## Task statement
Each line of the data below that includes the string "Given" must be copied.

## Input records
□ □ □
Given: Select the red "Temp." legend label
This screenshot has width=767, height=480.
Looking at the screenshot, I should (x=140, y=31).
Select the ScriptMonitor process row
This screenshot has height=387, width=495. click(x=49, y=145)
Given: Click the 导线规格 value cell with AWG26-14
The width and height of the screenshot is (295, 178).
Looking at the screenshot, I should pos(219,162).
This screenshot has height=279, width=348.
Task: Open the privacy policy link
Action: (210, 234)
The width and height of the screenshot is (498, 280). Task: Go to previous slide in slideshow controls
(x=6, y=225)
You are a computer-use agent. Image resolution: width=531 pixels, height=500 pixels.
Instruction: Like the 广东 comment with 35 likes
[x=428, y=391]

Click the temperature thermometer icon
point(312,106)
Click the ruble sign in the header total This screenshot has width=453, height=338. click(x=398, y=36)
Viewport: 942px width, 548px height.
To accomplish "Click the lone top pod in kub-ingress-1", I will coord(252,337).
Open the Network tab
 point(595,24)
□ □ □
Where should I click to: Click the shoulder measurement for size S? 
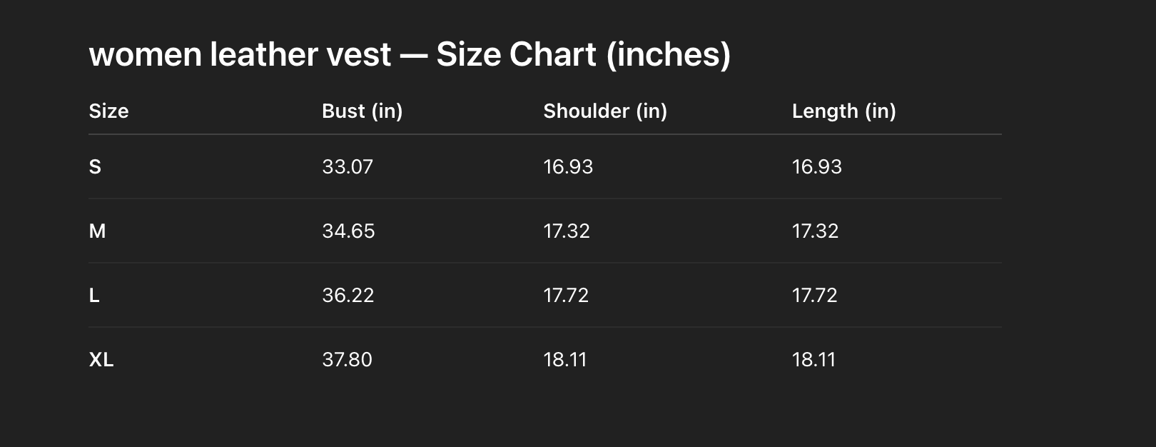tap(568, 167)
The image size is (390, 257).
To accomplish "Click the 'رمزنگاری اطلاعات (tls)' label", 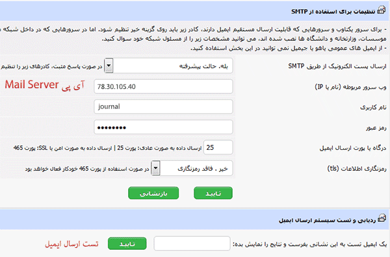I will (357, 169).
□ □ □
## Result for this exercise
Given: Select the red "Temp." legend label
Given: Click the 导线规格 value cell with AWG26-14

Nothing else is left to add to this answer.